First test results on MNIST dataset show that a discriminatively trained, multilayer capsule network achieves better accuracy than a CNN at recognizing highly overlapping handwritten digits. The test error for the CapsNet was about 0.25% on a 3-layer network - such results could be earlier achieved only for deeper CNN. Besides MNIST, the team has also tested the network on CIFAR10 dataset with 10.6% error (such an error is similar to the first attempts of CNN implementation), on smallNORB dataset with 2.7 test error and in a small set of SVHN.
Matrix Capsules With EM Routing
The next work is devoted to the recognition of images of objects taken from different angles. A capsule in the network is a group of neurons whose outputs represent different properties of the same object. Each layer in a capsule network contains several capsules. Hinton describes a capsule network model in which each capsule has a logistic unit to represent the presence of an entity and a 4x4 matrix which could learn to represent a position of the entity relatively to the viewer. The research team introduced a new iterative routing procedure between capsule layers, based on the EM algorithm, which allows the output of each lower-level capsule to be routed to a capsule in the layer above in such a way that active capsules receive a cluster of similar pose votes. The transformation matrices are trained discriminatively by back propagation through the unrolled iterations of EM between each pair of adjacent capsule layers.

[Saved data entries]

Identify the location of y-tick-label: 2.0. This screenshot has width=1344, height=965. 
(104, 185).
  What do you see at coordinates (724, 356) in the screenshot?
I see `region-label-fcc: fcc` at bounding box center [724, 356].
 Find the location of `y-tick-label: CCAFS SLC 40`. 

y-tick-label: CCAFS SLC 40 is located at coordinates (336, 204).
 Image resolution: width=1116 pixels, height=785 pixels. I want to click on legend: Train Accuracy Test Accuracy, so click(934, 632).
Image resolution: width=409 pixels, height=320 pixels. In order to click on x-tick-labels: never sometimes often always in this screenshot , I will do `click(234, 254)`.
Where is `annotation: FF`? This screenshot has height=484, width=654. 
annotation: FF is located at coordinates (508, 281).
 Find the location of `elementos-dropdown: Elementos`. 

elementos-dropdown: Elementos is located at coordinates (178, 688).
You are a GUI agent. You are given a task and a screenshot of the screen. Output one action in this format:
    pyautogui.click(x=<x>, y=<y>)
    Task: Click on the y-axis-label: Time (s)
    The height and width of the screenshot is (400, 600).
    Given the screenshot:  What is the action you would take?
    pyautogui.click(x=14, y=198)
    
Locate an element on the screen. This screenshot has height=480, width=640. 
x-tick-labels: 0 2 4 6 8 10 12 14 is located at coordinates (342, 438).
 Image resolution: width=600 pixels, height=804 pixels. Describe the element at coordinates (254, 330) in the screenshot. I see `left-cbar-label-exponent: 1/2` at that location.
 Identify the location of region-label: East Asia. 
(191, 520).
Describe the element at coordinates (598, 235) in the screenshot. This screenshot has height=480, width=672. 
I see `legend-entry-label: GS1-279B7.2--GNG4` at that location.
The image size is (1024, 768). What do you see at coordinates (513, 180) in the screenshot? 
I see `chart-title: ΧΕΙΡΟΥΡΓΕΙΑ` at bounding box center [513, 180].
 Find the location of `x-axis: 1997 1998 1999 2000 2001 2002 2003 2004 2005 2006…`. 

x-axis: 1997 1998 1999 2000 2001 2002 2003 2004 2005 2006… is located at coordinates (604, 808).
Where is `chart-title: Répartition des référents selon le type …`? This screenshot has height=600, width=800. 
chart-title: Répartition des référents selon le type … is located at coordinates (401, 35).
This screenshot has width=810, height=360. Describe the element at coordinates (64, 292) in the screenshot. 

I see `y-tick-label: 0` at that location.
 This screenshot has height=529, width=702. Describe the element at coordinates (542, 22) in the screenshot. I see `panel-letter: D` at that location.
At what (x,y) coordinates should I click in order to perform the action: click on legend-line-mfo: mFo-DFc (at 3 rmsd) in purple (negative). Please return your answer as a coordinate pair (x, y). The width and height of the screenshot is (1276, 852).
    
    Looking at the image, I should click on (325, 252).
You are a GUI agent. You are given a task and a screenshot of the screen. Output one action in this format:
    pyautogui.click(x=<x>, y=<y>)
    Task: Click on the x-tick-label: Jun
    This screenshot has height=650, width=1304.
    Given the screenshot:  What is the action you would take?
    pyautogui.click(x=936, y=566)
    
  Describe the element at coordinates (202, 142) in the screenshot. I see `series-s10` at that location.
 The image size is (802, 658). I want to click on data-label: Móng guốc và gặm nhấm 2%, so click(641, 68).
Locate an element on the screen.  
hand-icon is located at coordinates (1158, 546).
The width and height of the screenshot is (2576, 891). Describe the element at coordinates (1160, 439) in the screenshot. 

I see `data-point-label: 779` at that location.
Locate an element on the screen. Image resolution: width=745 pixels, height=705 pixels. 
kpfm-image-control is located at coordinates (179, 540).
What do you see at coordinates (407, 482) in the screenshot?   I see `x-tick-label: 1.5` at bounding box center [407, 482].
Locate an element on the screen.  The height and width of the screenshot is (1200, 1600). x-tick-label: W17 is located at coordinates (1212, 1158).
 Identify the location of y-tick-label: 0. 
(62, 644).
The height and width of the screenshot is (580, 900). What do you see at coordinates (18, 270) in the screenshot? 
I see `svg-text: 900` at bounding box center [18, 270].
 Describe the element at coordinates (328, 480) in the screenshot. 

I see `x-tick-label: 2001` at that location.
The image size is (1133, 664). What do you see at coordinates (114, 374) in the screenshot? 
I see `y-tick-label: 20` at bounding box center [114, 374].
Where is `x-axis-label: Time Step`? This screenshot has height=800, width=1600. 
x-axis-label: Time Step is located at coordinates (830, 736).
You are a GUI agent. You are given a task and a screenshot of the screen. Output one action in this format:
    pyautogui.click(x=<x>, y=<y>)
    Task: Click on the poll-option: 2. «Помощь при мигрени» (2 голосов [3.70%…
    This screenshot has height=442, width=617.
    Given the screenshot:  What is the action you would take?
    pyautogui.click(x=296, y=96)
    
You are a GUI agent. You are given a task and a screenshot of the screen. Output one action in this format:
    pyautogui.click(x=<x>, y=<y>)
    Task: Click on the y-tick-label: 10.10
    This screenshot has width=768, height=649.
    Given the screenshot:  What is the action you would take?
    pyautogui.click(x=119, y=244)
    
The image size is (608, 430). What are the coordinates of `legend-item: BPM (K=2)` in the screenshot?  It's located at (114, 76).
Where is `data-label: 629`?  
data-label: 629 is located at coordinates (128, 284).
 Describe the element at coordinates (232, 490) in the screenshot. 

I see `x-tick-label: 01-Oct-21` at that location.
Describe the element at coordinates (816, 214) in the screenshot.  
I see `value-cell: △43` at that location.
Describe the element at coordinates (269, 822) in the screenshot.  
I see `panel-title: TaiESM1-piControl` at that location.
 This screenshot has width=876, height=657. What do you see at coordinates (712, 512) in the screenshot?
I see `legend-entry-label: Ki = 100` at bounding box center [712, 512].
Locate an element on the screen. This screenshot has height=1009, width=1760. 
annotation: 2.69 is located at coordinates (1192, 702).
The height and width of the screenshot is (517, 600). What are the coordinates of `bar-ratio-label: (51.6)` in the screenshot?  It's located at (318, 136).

• Tasks for this exercise
- A) In the capsule network passage, what size is the matrix each capsule uses to represent an entity's position relative to the viewer?
- B) Pick up the capsule network passage after its last sentence and keep writing.
You won't need the rows for any of this.

• Task-by-task results
- A) A 4x4 matrix.

- B)
The preliminary tests show that capsules can be used successfully both for dealing with viewpoint variation and for improving segmentation decisions. The approach was tested on the smallNORB dataset and showed better accuracy than the traditional CNN: the error was about 1.4% for the best model. Moreover, the gotten network was more resistant to "white box" attacks than a CNN in an image classification task (though, the network's robustness to "black box" attacks happened to be the same as for CNN models). However, the team isn't going to stay limited by the NORB set, planning to implement a capsule model for much larger datasets such as ImageNet.
Main Advantages of CapsNets
The main pros and cons of CapsNets we still have to learn during the further researches, however, some of them can already be listed based on the first studies received. Here're the main capsule network advantages:
- good results for image classification, segmentation and object detection
- high recognition accuracy on MNIST dataset, promising results on CIFAR10 dataset
- less training dataset capacity is required
- information about pose and related parameters is considered (and saved) to identify entities
- capsule activation process is well mapped on hierarchy of parts
- robustness to input data transformations and "white box" attacks
What's the Catch?
It would be rather reckless to assert about the flawlessness of capsule networks after a couple of months of testing. Although the idea itself is quite promising, it has some shortcomings, which we still have to solve:
- slow learning process (compared with CNN), conditioned by the expensive operation of inner loop (in the routing by agreement algorithm)
- a lack of testing for large image datasets (e.g. ImageNet) doesn't allow making informed conclusions about the further prospects
- so called "crowding" effect: a network cannot see some very close located identical objects (this problem is also inherent in human vision)
- higher complexity of implementation and computing required
The authors of the work and other enthusiasts are currently engaged in further research of capsule networks. Will they be able to overcome existing shortcomings and make a breakthrough in deep learning? Or should it take another 40 years before we achieve the next significant results?